# Is rump roast a good choice for jerky?



## mrad

The local store has a one day sale on Rump Roasts. $2.69 lb.  Would this be a good lean cut for jerky?


----------



## Rings Я Us

Heck yeah, london broil too..
I use bottom round roast when it's on sale.


----------



## smo-kin joe

I am new to smoking and making jerky. I've tried jerky with sirloin tip, bottom of the round and rump roast. The rump roast was tough and very chewy. The bottom of the round was more to my liking. I plan on trying eye of the round and top of the round when they go on sale. Try the rump roast and see, you may like it, I didn't-won't be using it again.

Joe


----------



## meatsweats86

Any lean roast will work great. I've used top round, bottom round, eye of round.  The cheaper the better.

I just used a pork loin for the first time and let my family taste test it without telling them what it was. They had no idea it was pork and at $1.88/lb at Sam's club, this will become my new jerky meat. Very lean and usually no fat or cartilage running through it. Same texture as beef when dehydrated, just a lighter color unless you really hit it with the smoke or a dark seasoning or marinade.


----------



## phatbac

I used rump roast to make some eclipse jerky (lemon pepper) and it worked great.
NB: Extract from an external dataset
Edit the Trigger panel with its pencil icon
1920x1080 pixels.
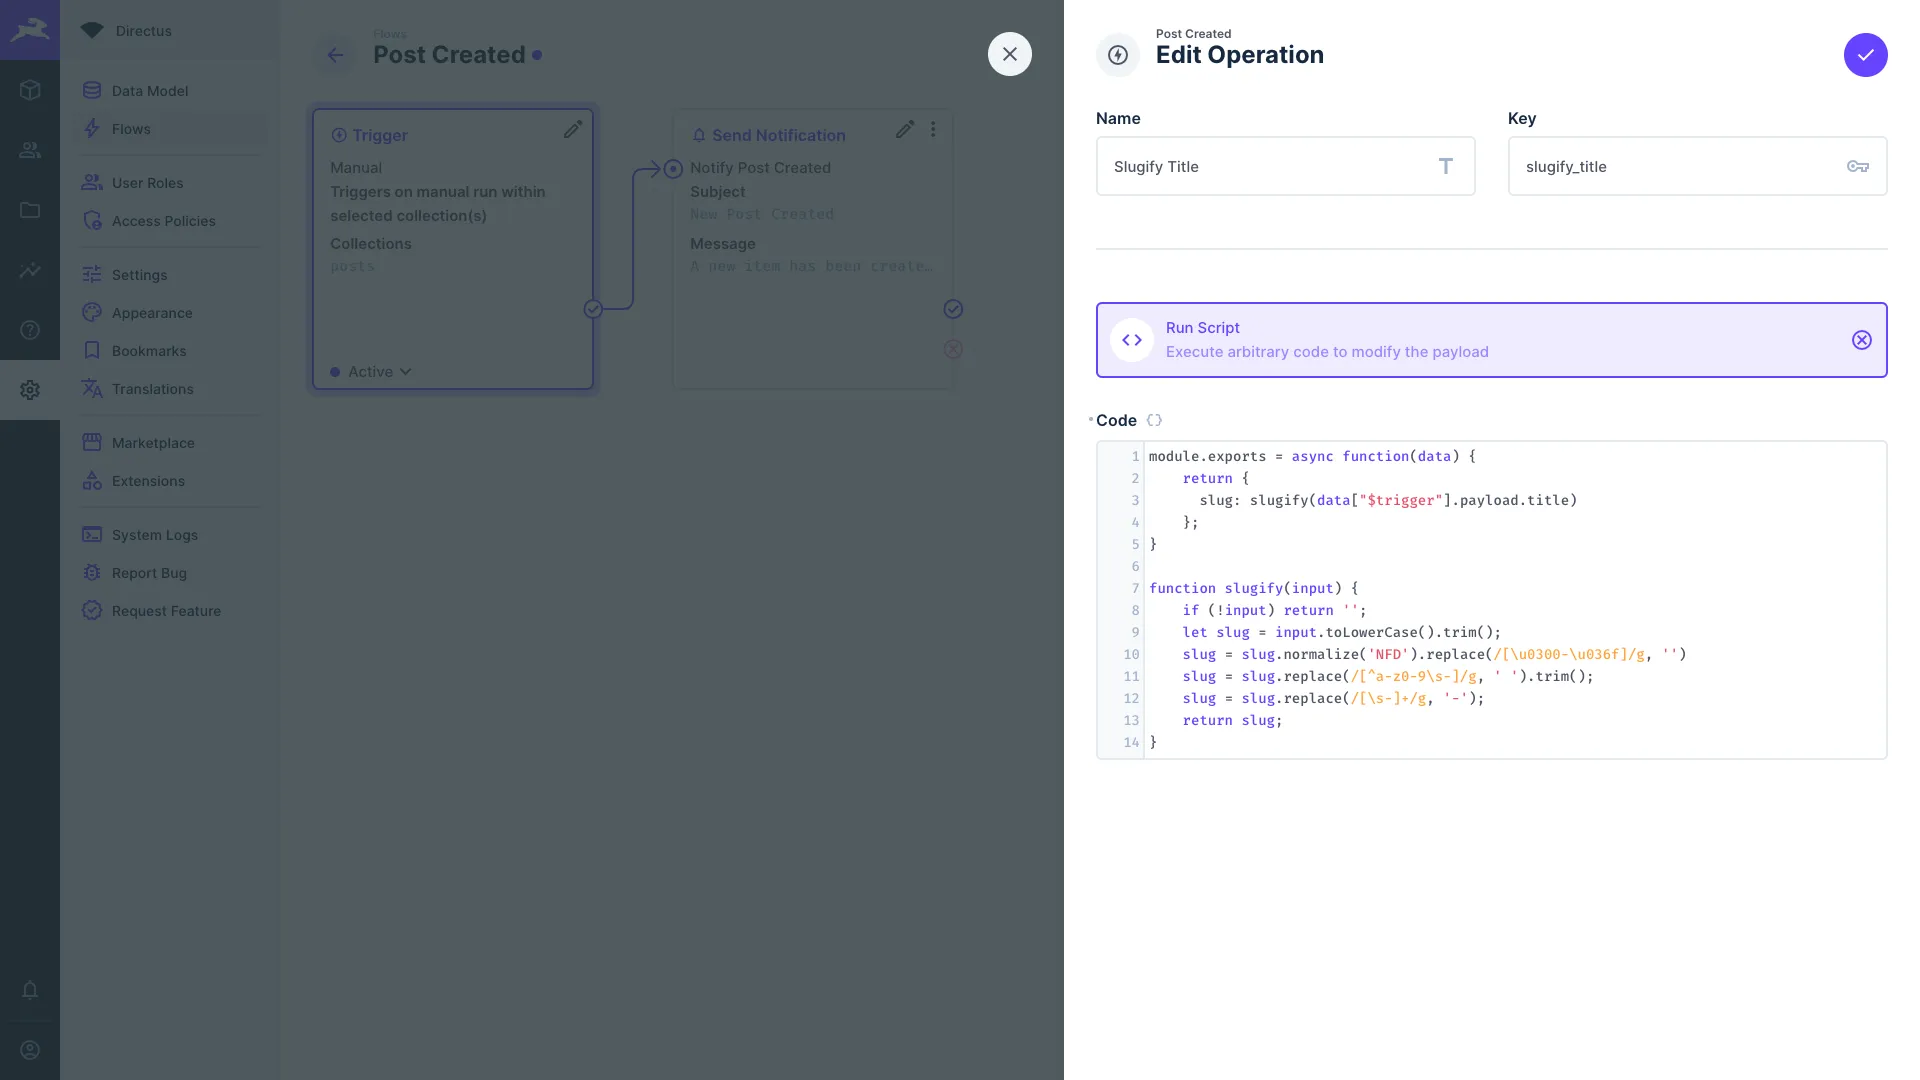(572, 129)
Slice as thin as you can get it. here is the thread i made about it...

http://www.smokingmeatforums.com/t/266971/eclipse-jerky-lemon-pepper

and the recipe

http://www.smokingmeatforums.com/t/266786/lemon-pepper-jerky-recipe

Happy Smoking,

phatbac (Aaron)


----------



## uncle eddie

Eye of round is my favorite...remember to get the leanest cut and trim as much excess fat as possible.


----------



## rc4u

I buy cyro vac whole bottom round its about $2.00 a # at sams. certified grass fed angus. usually about 13-15 #'s. it does have a fat cap but i trim it... and i think rump roast is from the bottom round, the whole top round is more tender but about same leanness. but it cost more... i freeze a little bit then use my globe slicer and i do some against grain and some 45 degree angle and some with grain. the whole cyro's have a few different cuts frome the whole and named different.


----------



## myownidaho

As was mentioned, any lean roast will work. Slicing across the grain instead of with will help ameliorate the toughness issue.


----------



## rc4u

across the grain if done proper is good for some, if to dry it does break into smaller pieces easier. i like the with grain myself, and the 45 degree angle. like when your fishing or mowing ect you stick end in mouth and consume a little slower, if against grain usually doesn't last in mouth.


----------



## myownidaho

45 degree angle sounds like a great compromise. I’ll try it on the next batch. I think it also depends on how thick you like your jerky. I like mine on the thicker side.


----------